Here are six choices for you to enjoy.
Humber Arboretum Centre for Urban Ecology
205 Humber College Boulevard (at Humberline). (416) 675-6622. Open on Saturday and Sunday from 10 a.m. to 3 p.m. See listing.
This new addition to Doors Open Toronto fuses together nature and technology, modeling environmental sustainability at its finest. Located on the West Humber River, this award-winning LEED Gold certified complex boasts 250 acres of garden areas for the public to enjoy. Since its grand opening in 2007, the site (home to Humber's photography, media arts, landscape and design students) has drawn national and international acclaim from green thumbs and architects alike. Photography is more than encouraged.
Canadian Turkish Islamic Heritage Association Inc.
336 Pape Ave (at Gerrard) (416) 469-2610. Open on Saturday and Sunday from 10 a.m. to 5 p.m. See listing.
One of the city's oldest mosques, this cornerstone of the Turkish community has served as a place of worship since the early '80s. Mosque leaders will speak to how the community came together to build the mosque, which serves the diverse Muslim population. Turkish desserts will be provided for guests, who are welcomed to tour the mosque and learn more about Islamic practices and Turkish history.
Native Child and Family Services of Toronto
295 College Street (at Yonge) (416) 928-2295. Open Saturday and Sunday from 10 a.m. to 5 p.m. See listing.
Aboriginal culture and values are beautifully preserved and presented at the Native Child and Family Services of Toronto building. The front entrance extends an invitation to First Nations traditions, as an Ojibwa drum greets visitors of all walks of life. Complete with a jaw-dropping modern interpretation of First Nation's lodges, this building adds unique historical elements to the downtown core. Spiritual and medicinal practices, as well as traditional pieces of artwork, will also take stage this weekend, as guests will be presented with detailed booklets guiding their tour of the building.

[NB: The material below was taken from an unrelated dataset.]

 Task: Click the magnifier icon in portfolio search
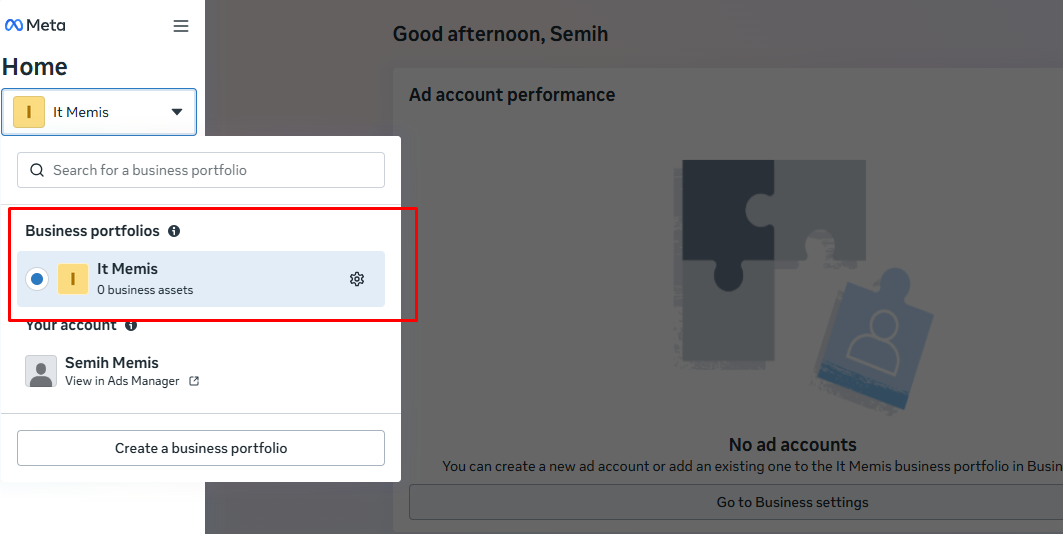click(x=37, y=170)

The Boys and Girls Club of East Scarborough
100 Galloway Rd E (at Morningside and Kingston). (416) 281-0262 . Open on Saturday from 10 a.m. to 5 p.m. See listing.
Thirty years ago, this east-end cornerstone was built to engage a growing youth population. Toronto police officer Fred Gregory initially drafted the idea in 1956 to encourage community involvement programs with young locals. After undergoing renovations in 2010, the building is just as vibrant as ever. The updated building has a modern touch, with unusual designs that make a statement as bold as the initiatives offered by the centre.This weekend, the Boys and Girls Club welcomes visitors of all ages to partake in different athletic and artistic activities alongside youth and children that call the centre their own.
Toronto Botanical Garden
777 Lawrence Avenue E (at Leslie) (416) 397-1340. Open Saturday and Sunday from 10 a.m. to 5 p.m. See listing.
For the lover of organic farmers' markets, city-sized garden and all things horticulture related, the Toronto Botanical Garden is the perfect place to be this weekend. This city oasis is home to 17 gardens, and a 5,000 square foot glass pavilion, crowned with a stunning green roof. If that doesn't get you, the beehives just might.
1 Meadowcliffe Dr. ( off Kingston east of Brimley). Open on Saturday and Sunday from 11 a.m. to 2 p.m. See listing.
Celebrated Canadian artist and former President of the Ontario Society of Artists Doris McCarthy spent 75 years creating thousands of paintings. Her former Scarborough Bluffs home, known as Fool's Paradise, served as her studio, and in 1998 was was donated to the Ontario Heritage Trust. Tours led by the OHT will bring visitors across McCarthy's 12-acre estate, while art instructors will provide landscape painting sessions for all to enjoy.